Trevor Longino: We’re currently only signing PC rights for games; in the future that could change, of course, but I don’t believe it’s currently planned for.

PSF: Starflight was a wonderful addition recently, but a very old game. Do you think there’s a case to be answered for games that are perhaps too old?

Trevor Longino: I don’t think so, no. We have Zork I, after all, which first came out in 1984, and Ultima 1, which was released in, what, ’82? ’83? The games are still remarkable examples of what you can do with tiny, tiny memory and storage footprints, they hold up well, and they’re fascinating examples of inspirations for modern games. For example, Mass Effect–a fantastic franchise–their devs have admitted that Starflight was one of their inspirations for the series. No Starflight, and Mass Effect would be a very different property. That’s really interesting, and it’s great that you can still get the games, play them, and see how they’re still informing the gameplay of games released today.

PSF: It would be remiss not to ask about LucasArts’ classics: What are the chances that we’ll one day be able to buy X-Wing from you guys? Likewise, has there been any approach to Frontier to offer the Elite sequels for sale?

Trevor Longino: LucasArts is one of the top companies that we would love to add to GOG.com.
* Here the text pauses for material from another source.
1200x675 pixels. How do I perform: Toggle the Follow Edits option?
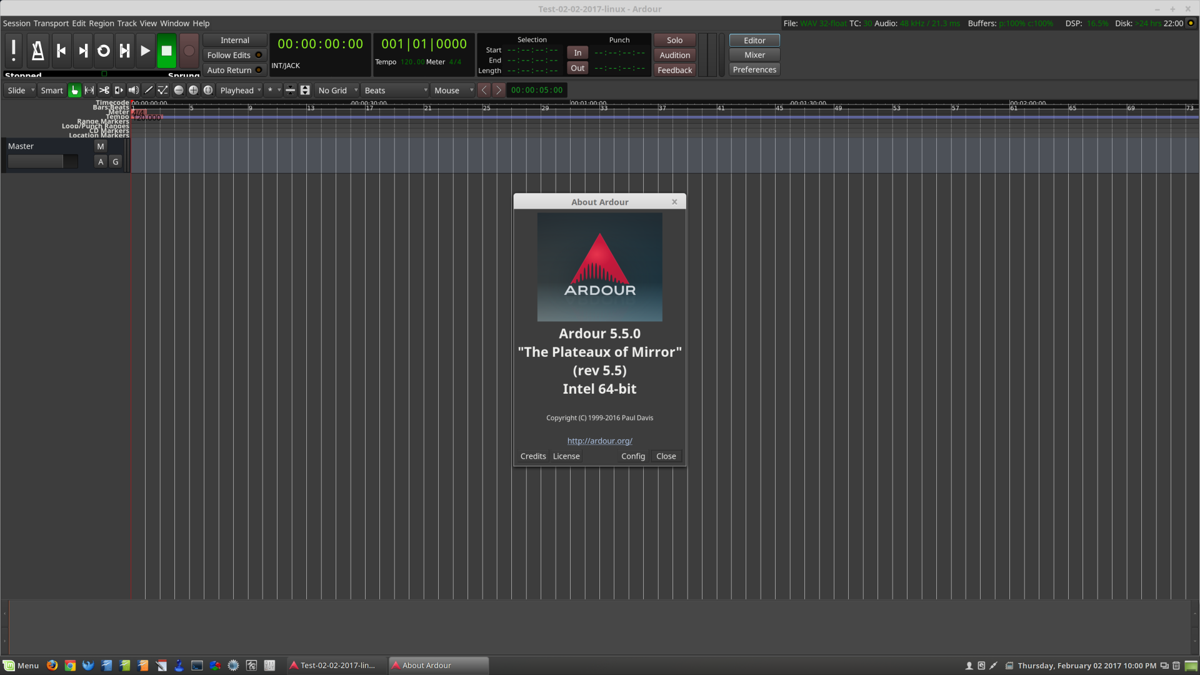(x=234, y=55)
When or which titles, I couldn’t say. With the Elite games, well, we’ve talked with virtually every single IP holder in the business, and we’re working with almost anyone holding a classic IP to try and bring it to our catalog. Where we are with any given company or IP, though, isn’t something we can share.

PSF: How does it work when you look to sign up a game? Do you go by what GoG fans are asking for, do you have to approach the publishers or are you sometimes approached by developers?
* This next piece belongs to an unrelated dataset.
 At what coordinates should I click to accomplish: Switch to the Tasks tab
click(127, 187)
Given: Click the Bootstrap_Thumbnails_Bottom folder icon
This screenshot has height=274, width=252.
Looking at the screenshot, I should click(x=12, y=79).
Trevor Longino: All of the above. We know what the most-wanted games are, and of course we’re extra-interested in adding those to the catalog. But there are fantastic gems that we sign–like Starflight, a favorite of mine from back in the day–that aren’t necessarily top requested titles but which, once we bring them to the catalog, people can discover and enjoy again. We worked hard with the Hasbro D&D classic games–I believe it took us almost two years of hard work to bring them to the catalog. We’ve also had some developers approach us, either in person at gaming conventions or via email or LinkedIn, and get the ball rolling that way.

PSF: If you could magically (or using The Force) arrange for one space/sci-fi game to become available on GoG, which would you choose and why?

Trevor Longino: I could die a happy man if we brought MechWarrior 2: Mercenaries to GOG.com.

Our thanks to Trevor for taking the time to answer our questions and our apologies for taking so long to get his responses out.